We Locked Down to Save the Frail. With Euthanasia We Want to Bump Them Off

Apr 6, 2024 by

by Nick Rendell, The Daily Sceptic:

There’s a growing expectation that the U.K. will follow down the path taken by Canada, the Netherlands and Belgium and introduce euthanasia during the next Parliament.

Personally, if appropriate safeguards against the exploitation of the vulnerable can be guaranteed and providing that the decision to cut short a life is made by the patient or, where he or she lacks capacity, the next of kin (on the condition that this person genuinely has the person’s best interests at heart), then I’d support such a change. However, I have two reservations. Firstly, I suspect once euthanasia is introduced it will gradually morph into the situation where, rather than the individual (or next of kin) making the decision, it will be the state deciding when your time is up. And secondly, I don’t think such a fundamental change to our way of life should be taken in Parliament; such a decision could only have legitimacy if it was put to a referendum. This is a game we all have skin in, we should all be party to the decision.

If you’re looking for an article that covers the morality of assisted suicide, then this isn’t it. Far better read Kevin Yuill in Spiked, Matthew Parris in the Spectator or Tim Stanley in the Telegraph. Should you want an even more learned opinion turn to Lord Sumption’s piece in the Telegraph. Each puts his case far more eloquently than I ever could. I want to focus on some of the bumps that we’ll encounter as we slither down the slope towards normalisation of state-sanctioned deaths.

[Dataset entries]
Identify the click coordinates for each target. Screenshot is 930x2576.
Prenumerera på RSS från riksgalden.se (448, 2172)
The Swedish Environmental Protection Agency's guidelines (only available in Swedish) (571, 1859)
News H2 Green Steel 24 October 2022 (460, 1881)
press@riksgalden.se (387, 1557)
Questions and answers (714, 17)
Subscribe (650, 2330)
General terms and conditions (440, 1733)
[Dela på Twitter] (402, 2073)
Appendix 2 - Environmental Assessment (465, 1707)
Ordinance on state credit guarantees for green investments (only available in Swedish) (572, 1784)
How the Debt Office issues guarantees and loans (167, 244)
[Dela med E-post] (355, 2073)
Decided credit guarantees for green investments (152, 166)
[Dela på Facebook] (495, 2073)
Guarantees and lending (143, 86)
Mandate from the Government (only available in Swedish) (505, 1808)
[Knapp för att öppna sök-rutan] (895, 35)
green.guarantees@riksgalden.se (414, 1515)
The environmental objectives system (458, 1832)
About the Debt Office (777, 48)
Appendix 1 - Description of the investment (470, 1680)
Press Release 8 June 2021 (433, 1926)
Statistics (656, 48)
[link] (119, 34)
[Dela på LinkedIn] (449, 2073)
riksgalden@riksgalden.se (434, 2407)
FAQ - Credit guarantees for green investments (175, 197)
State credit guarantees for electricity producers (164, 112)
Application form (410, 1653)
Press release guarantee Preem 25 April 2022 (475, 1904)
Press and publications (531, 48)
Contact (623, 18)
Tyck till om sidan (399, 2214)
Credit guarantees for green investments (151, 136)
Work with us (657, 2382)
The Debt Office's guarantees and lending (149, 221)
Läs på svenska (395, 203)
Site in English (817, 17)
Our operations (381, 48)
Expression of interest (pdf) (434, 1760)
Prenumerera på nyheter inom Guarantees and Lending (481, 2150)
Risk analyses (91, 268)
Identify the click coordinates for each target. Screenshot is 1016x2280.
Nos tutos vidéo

◆ **DIRECTIONS**:
1. In the euthanasia article, which countries is the U.K. expected to follow in introducing euthanasia?
2. Reproduce the euthanasia article word for word between "Apr 6, 2024" and "the next Parliament.", inclusive.
Rely only on the euthanasia article to answer.

◆ **RESPONSES**:
1. Canada, the Netherlands and Belgium.

2.
Apr 6, 2024 by

by Nick Rendell, The Daily Sceptic:

There’s a growing expectation that the U.K. will follow down the path taken by Canada, the Netherlands and Belgium and introduce euthanasia during the next Parliament.